Position Description:
We are seeking an innovative and highly skilled AI and Automation Subject Matter Expert (SME) to lead advanced automation and orchestration initiatives across SOC, Incident Response (IR), and Threat Intelligence operations for a major federal program. This position offers a unique opportunity to combine deep expertise in security tooling automation with cutting-edge AI solutions, including Large Language Models (LLMs) and prompt engineering, to enhance detection, response, and analysis capabilities. You will be at the forefront of developing integrations, orchestrating workflows, and building automation pipelines that increase operational efficiency, accelerate incident resolution, and improve the overall security posture.
This is a hands-on technical leadership role for someone who thrives in complex, hybrid environments spanning cloud and on-premises infrastructure. You will work closely with SOC analysts, threat hunters, IR teams, and engineers to deliver automation strategies, operationalize AI/ML solutions, and integrate a wide variety of security platforms with Splunk SIEM and SOAR technologies.
Named one of the Best Places to Work in the Washington DC area for 11 consecutive years, Valiant is proud of our employee-centric culture and commitment to excellence. If you are interested in learning more about Valiant and this opportunity, we invite you to apply now!

REQUIRED EXPERIENCE:

• Active Top Secret Clearance.
• Minimum of fifteen (15) years of relevant IT and cybersecurity experience.
• Bachelor’s degree in Computer Science, Information Systems, Engineering, or related field, or four (4) additional years of experience in lieu of degree.
• Proven expertise in security automation and orchestration using tools such as Splunk SOAR/Phantom, Cortex XSOAR, or Swimlane.
• Strong development experience on Linux/UNIX platforms, including scripting in Python, Bash, or Ruby.
• Hands-on experience with Ansible Playbooks and Roles, Terraform scripting, and infrastructure-as-code for deploying and configuring systems.
• Experience integrating security tools via APIs, building automation workflows, and orchestrating multi-platform processes.
• Familiarity with CI/CD pipelines and tools such as Jenkins, with proven ability to build, maintain, and automate deployment pipelines.
• Broad security engineering knowledge, including SIEM integration, EDR solutions, network security, and cloud security in AWS and hybrid environments.
• Hands-on experience using AI/ML in security operations, including LLM-based automation, enrichment, and reporting.
• Prompt engineering skills to optimize LLM outputs for SOC, IR, and threat intelligence use cases.

• Design, implement, and maintain security automation workflows that integrate Splunk SIEM/SOAR with other enterprise security tools.
• Develop and operationalize AI/ML capabilities, including LLM-powered analytics and enrichment for SOC, IR, and threat intelligence functions.

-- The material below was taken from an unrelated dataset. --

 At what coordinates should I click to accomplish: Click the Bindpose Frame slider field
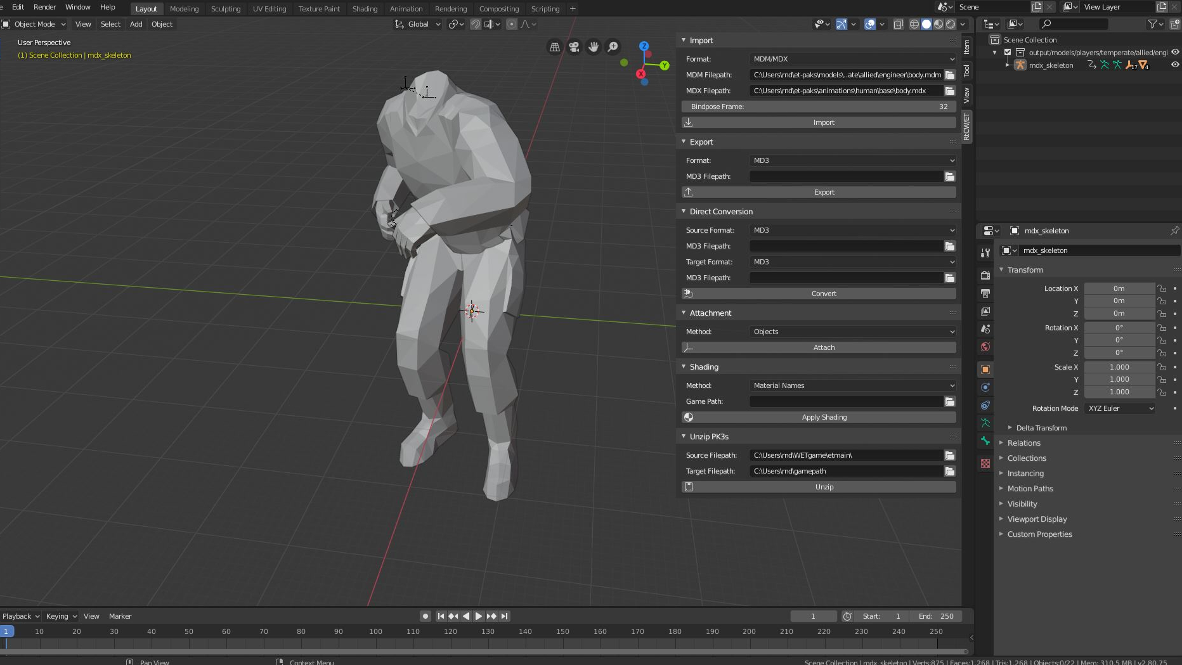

• Build, manage, and optimize CI/CD pipelines for security automation projects, using tools such as Jenkins.
• Automate repetitive SOC, IR, and threat intelligence tasks, reducing response times and improving analyst efficiency.

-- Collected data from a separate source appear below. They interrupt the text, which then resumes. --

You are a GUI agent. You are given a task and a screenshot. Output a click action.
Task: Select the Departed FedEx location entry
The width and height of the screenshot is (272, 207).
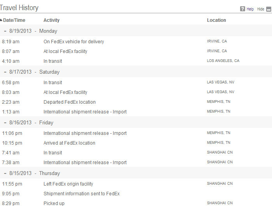pos(69,102)
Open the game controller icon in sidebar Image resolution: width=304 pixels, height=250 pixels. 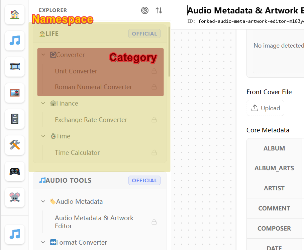pyautogui.click(x=15, y=171)
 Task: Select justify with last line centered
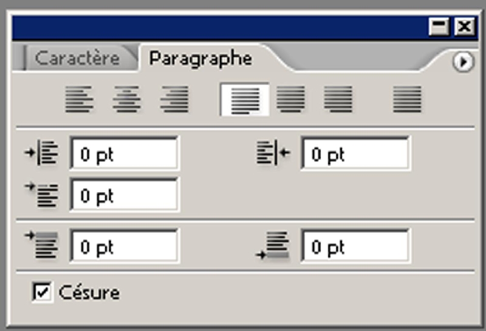(x=290, y=99)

• Create and manage Infrastructure-as-Code solutions with Ansible and Terraform for security infrastructure deployment and configuration.

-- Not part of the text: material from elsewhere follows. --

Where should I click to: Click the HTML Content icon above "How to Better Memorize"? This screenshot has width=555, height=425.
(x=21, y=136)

• Develop custom Python scripts and API integrations to connect disparate security platforms and enable data-driven decision-making.
• Collaborate with SOC, IR, threat intelligence, and engineering teams to identify automation opportunities and deliver measurable improvements.
• Provide technical leadership and mentorship to engineers and analysts in automation best practices and AI/ML integration.
• Evaluate and recommend emerging security technologies, AI capabilities, and automation frameworks to improve capabilities.
• Maintain documentation for automation workflows, AI/ML models, and integration procedures to ensure operational continuity.
• Support continuous improvement initiatives, including process re-engineering, detection tuning, and orchestration enhancements.